Fortunately, we live in a time of wonders, and a variety of biochemical reactions have made it increasingly possible to observe this dance at an atomic level of detail. All this experimental data has made understanding seem tantalizingly within reach of quantitative models and learning.
Physics is often looked at as an example in this respect: a mature natural science. It’s one area in which very complex behavior has been famously well described by quantitative methods, which has led to a fairly succinct understanding of the world we observe. There are some powerful mathematical threads at play here: basic statistical mechanics ideas, developed into information theory, have been foundational to ML in helping describe the structure of datasets. From a statistical point of view, there are remarkable structures in large populations that share common understanding across fields, and we hope to bring some of that perspective in these posts.
Many of us who make and use algorithms need to introduce them into new teams of people and new data. In these situations, it helps when they are developed in an idealized way:
Concept - Implementable idea - A concept explained with pseudocode.
Code - Usable implementation - Code that runs the algorithm’s pseudocode.
Explanation - Documented usage - The code in action, with documented usage examples.
But reality doesn’t typically meet this ideal. Instead, a team adopting this type of code often needs to reconstruct understanding on the fly, which can lead to escalating implementation and maintenance difficulties.
Reference resources like textbooks and some research papers focus on the concept (1), rather than the code (2) or the explanation (3) – and the concepts are conveyed in a different language, possibly originating with some regrettably dense math. Meanwhile, implementations typically have the opposite emphasis, focusing on (2) and sometimes documented usage (3). But they can be difficult to modify and repurpose without understanding what is being done and why; and it takes far longer to reverse-engineer this understanding.

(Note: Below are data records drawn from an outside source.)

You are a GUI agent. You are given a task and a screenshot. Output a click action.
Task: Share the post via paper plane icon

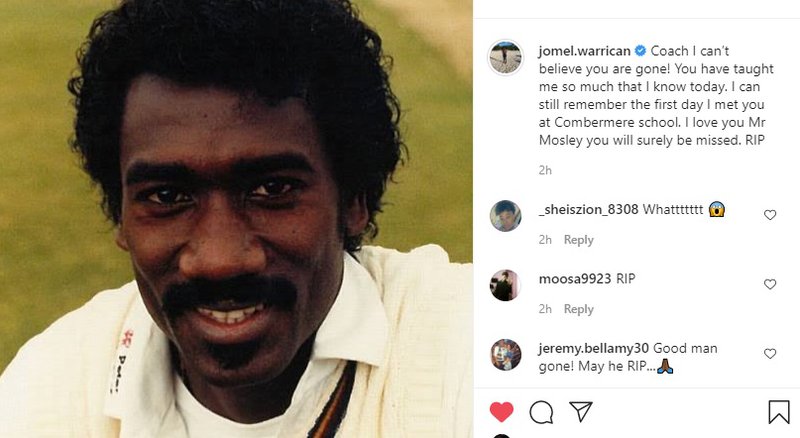coord(580,412)
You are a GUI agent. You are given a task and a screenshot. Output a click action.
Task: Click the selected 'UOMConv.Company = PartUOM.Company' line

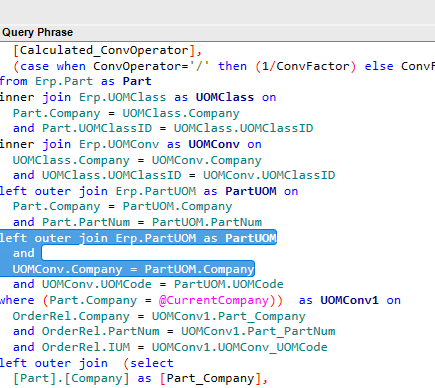133,269
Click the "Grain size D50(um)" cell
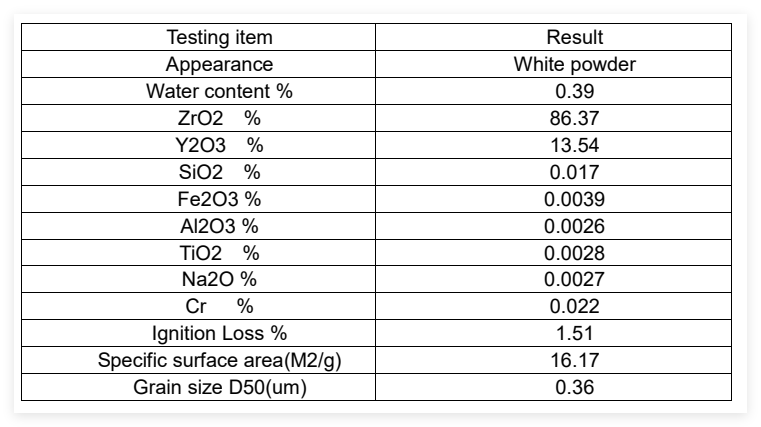The image size is (761, 427). pos(219,387)
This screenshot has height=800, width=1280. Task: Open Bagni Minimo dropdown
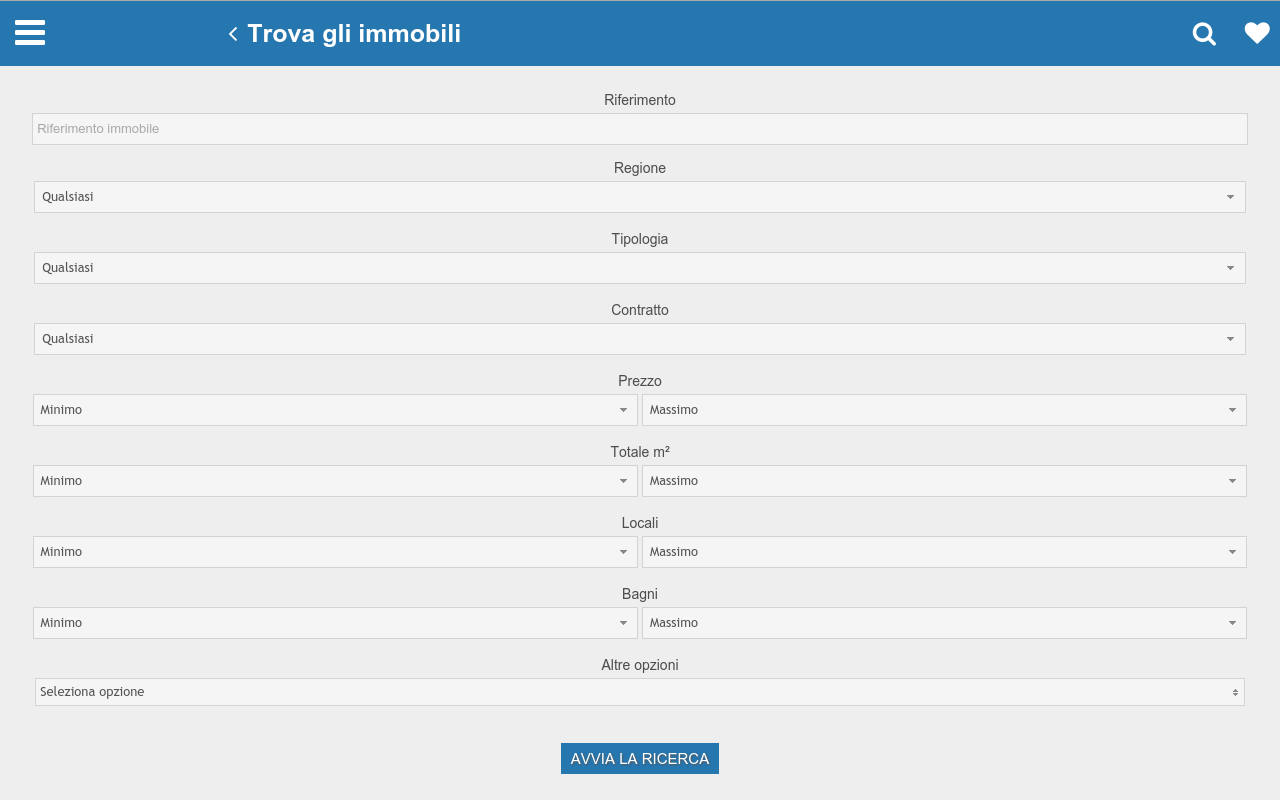[335, 623]
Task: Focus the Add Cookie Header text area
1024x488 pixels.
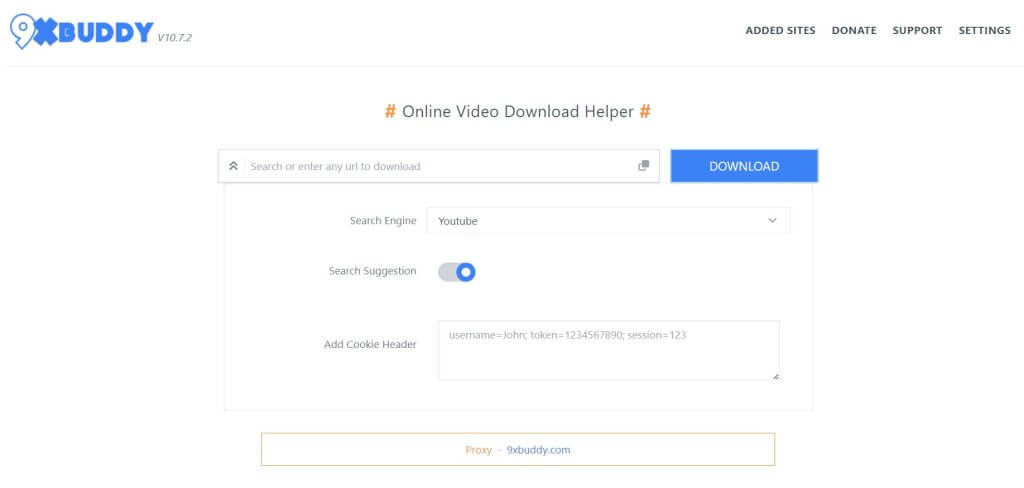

So there is scope to bridge this gap with something like Knuth’s “literate programming” [@knuth1984literate], in which algorithms are explained and used in context, inline with reproducible code. This is our aim, focusing on methods with simple APIs, which can be implemented fairly cleanly with the basic ML Python software stack. There is a huge variety of these, with ML and statistics algorithms research producing fresh ideas constantly – and we believe they should be more commonly accessible tools in the natural sciences.
“An algorithm must be seen to be believed.” - Don Knuth